In einer historischen Richtungswahl mit Bedeutung für ganz Europa stimmt Frankreich an diesem Sonntag über sein neues Staatsoberhaupt ab. In der Stichwahl trifft die Rechtspopulistin Marine Le Pen auf den pro-europäischen Mitte-Links-Kandidaten Emmanuel Macron. Ein Sieg der EU-Gegnerin Le Pen würde die Europäische Union schwer erschüttern – die Abstimmung wird deshalb international mit Spannung und Nervosität verfolgt.

Macron geht als klarer Favorit in die Wahl. Der Ex-Wirtschaftsminister lag in Umfragen zuletzt bei 62 bis 63 Prozent, Le Pen kam auf 37 bis 38 Prozent. Die Wahllokale sind von 8.00 Uhr bis 19.00 Uhr geöffnet, in großen Städten bis 20.00 Uhr. Dann gibt es auch die ersten Hochrechnungen.
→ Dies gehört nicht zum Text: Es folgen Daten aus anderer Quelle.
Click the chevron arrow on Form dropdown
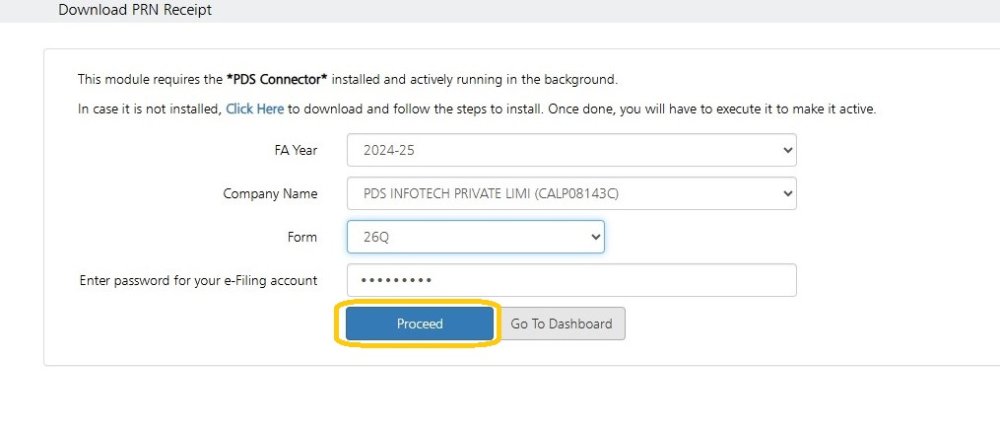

Strenge Sicherheitsvorkehrungen

Bis zur Schließung der letzten Wahlbüros gilt in Frankreich eine Nachrichtensperre für Prognosen und erste Auszählungen. Allerdings hatten belgische Medien beim ersten Wahlgang vor zwei Wochen schon am späten Nachmittag Umfrageergebnisse verbreitet. In einigen französischen Überseegebieten stimmten die Wähler wegen der Zeitverschiebung bereits am Samstag ab.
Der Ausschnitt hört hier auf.